Welcome to MLBase’s documentation!

MLBase.jl is a Julia package that provides useful tools for machine learning applications. It can be considered as a Swiss knife for you when you are writing machine learning codes.

Dependencies:

Contents:

Data Preprocessing Utilities

The package provide a variety of functions for data preprocessing.

Data Repetition

repeach(a, n)

Repeat each element in vector a for n times. Here n can be either a scalar or a vector with the same length as a.

using MLBase

repeach(1:3, 2) # --> [1, 1, 2, 2, 3, 3]
repeach(1:3, [3,2,1]) # --> [1, 1, 1, 2, 2, 3]
repeachcol(a, n)

Repeat each column in matrix a for n times.

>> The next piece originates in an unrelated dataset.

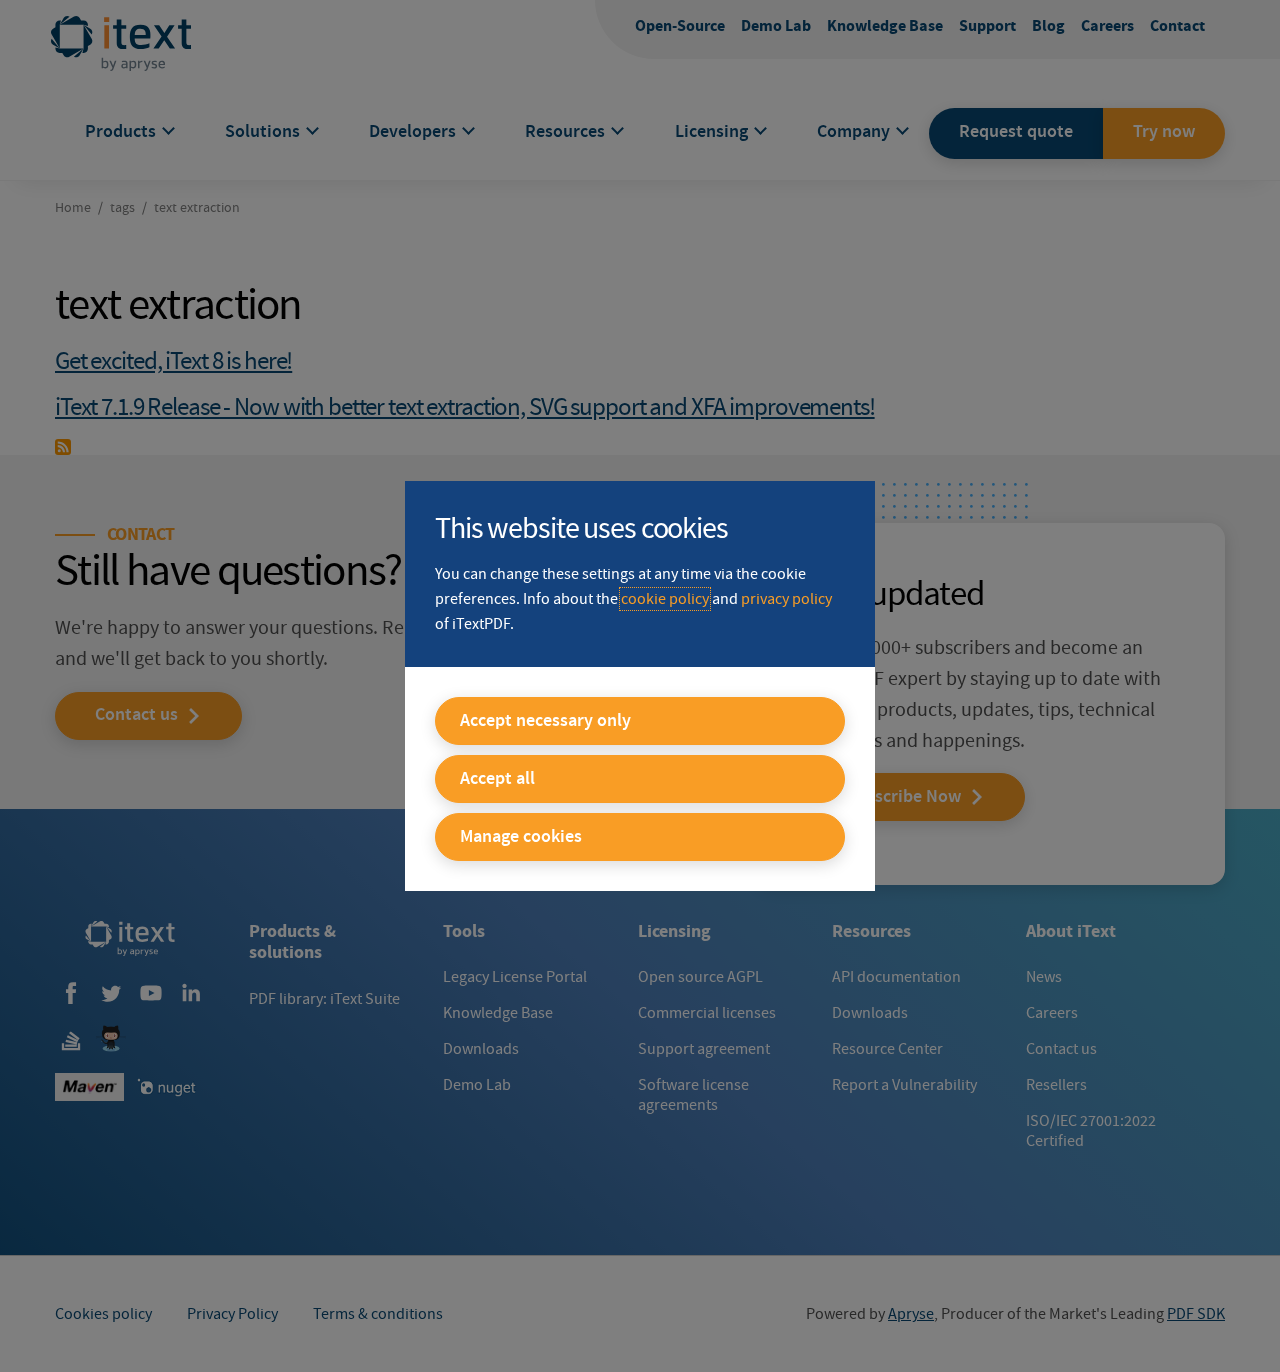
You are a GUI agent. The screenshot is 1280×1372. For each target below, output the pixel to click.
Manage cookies (521, 837)
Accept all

Here n can be either a scalar or a vector with length(n) == size(a,2).

repeachrow(a, n)

Repeat each row in matrix a for n times. Here n can be either a scalar or a vector with length(n) == size(a,1).

Label Processing

In machine learning, we often need to first attach each class with an integer label. This package provides a type LabelMap that captures the association between discrete values (e.g a finite set of strings) and integer labels.

Together with LabelMap, the package also provides a function labelmap to construct the map from a sequence of discrete values, and a function labelencode to map discrete values to integer labels.

julia> lm = labelmap(["a", "a", "b", "b", "c"])
LabelMap (with 3 labels):
[1] a
[2] b
[3] c

julia> labelencode(lm, "b")
2

julia> labelencode(lm, ["a", "c", "b"])
3-element Array{Int64,1}:
 1
 3
 2

Note that labelencode can be applied to either single value or an array.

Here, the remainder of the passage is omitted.